An enzyme makes brain tumors dangerous

Scientists from the German Cancer Research Center (DKFZ) identified an enzyme that is responsible for the dangerous stem cell properties of glioblastoma, which represents a possible "Achilles tendon" in which the cells are vulnerable.

With a high GDP-1 expression, comes an unfortunate prognosis

If brain tumors return after therapy, this is due to cancer stem cells that were not affected by the treatment. Scientists from the German Cancer Research Center (Deutsches Krebsforschungszentrum, DKFZ) were looking for characteristic proteins that characterize brain tumor stem cells. They identified an enzyme that is responsible for the dangerous stem cell properties of glioblastoma, which represents a possible "Achilles tendon" that makes the cells are vulnerable.

In many types of cancer, the treatments act exclusively on the rapidly dividing cancer cells that make up the large mass of a tumor. The stem cells of the tumor, on the other hand, hardly divide and are resistant to chemotherapy and radiation. Worse still, they are activated by the treatments and are then responsible for the tumor returning. This applies in particular to glioblastoma, the most aggressive of all brain tumors.

"The only way to prevent glioblastoma from relapsing after treatment would be a therapy that is effective against the brain tumor stem cells," said Haikun Liu from the German Cancer Research Centre (German acronym: DKFZ). "To do this, however, we would have to know molecular target structures that are specific to these cancer stem cells - so that the therapy does not damage healthy cells. But the problem is that brain tumor stem cells and the stem cells of the healthy brain share many molecular characteristics and properties."

Searching for suitable target structures

Among the proteins produced in cancer stem cells but not in brain stem cells, an enzyme of energy metabolism appeared to be of particular interest: the glycerol-3-phosphate dehydrogenase 1 (GPD1), produced by cancer cells, did not divide and occurred mainly on the so-called invasion front, where the tumor grows into healthy brain tissue.
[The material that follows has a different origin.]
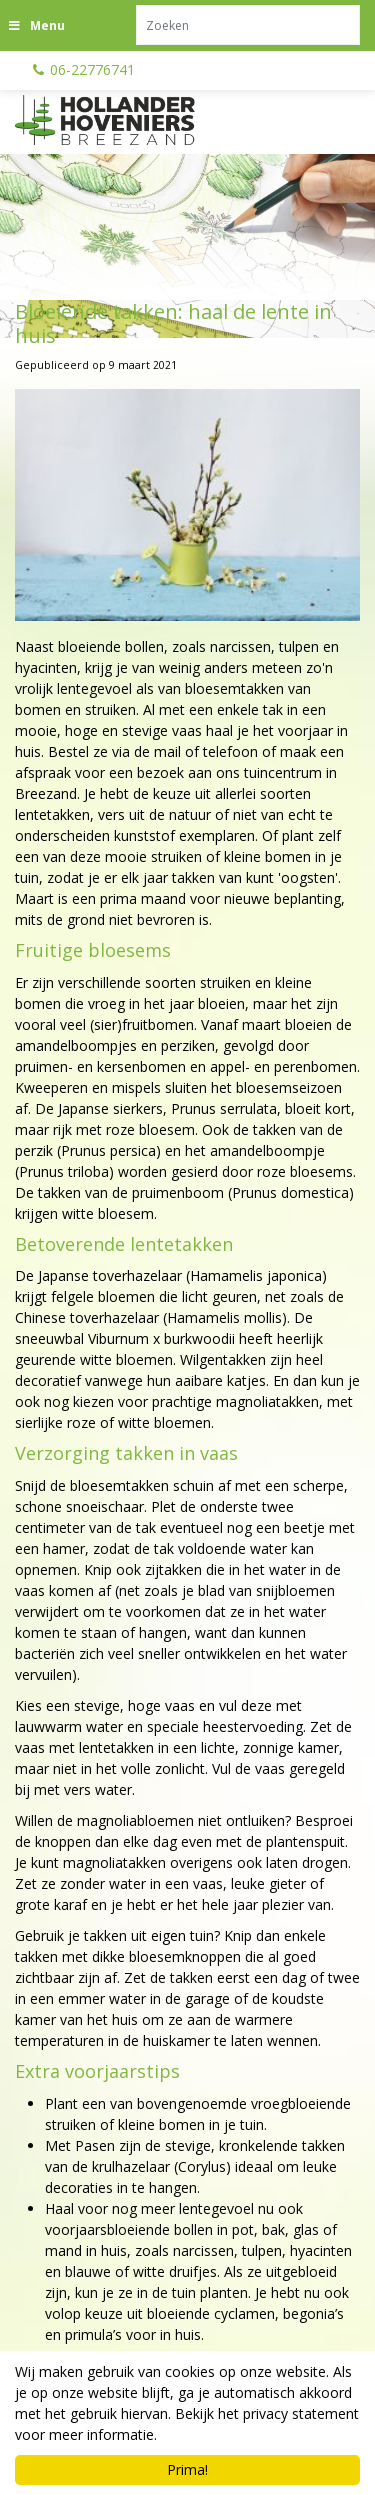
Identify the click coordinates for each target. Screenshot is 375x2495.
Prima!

Very early on, about two weeks after the onset of cancer development, the researchers were able to detect GPD1 production in the growing tumor.

The researchers treated mice with the standard chemotherapeutic agent temozolomide and analyzed the tumors at different points in time after the end of the therapy. During the treatment, the GPD1-producing cells showed no division activity and remained in the sleep state characteristic of stem cells. But they awoke with the beginning of the relapse - a strong indication that they are responsible for the return of the tumor. If GPD1 was switched off by genetic methods in the tumor stem cells of mice, the animals survived longer.

High GPD-1 levels, unfavorable prognosis

Is GPD1 also responsible for the dangerous stem cell properties in human glioblastomas? A database analysis of tumors showed that, in glioblastoma patients, a high GPD1 production correlates with an unfavorable prognosis. High GPD1 levels are also associated with an unfavorable course in other types of cancer, such as renal cell carcinoma.

As already observed in mice, GPD1-producing cells were found mainly on the invasion front in tissue sections of human brain tumors. Cell lines cultivated from glioblastomas, whose GPD-1 had been switched off by the researchers, no longer grew into "mini tumors" in the culture dish - and thus lost a typical stem cell ability.

"This work is a first step towards identifying protein markers that characterize sleeping brain tumor stem cells and investigating their role in tumor biology," said Liu. "We have discovered so many interesting properties of GPD1 that we will now further investigate the enzyme as a target structure for possible therapies.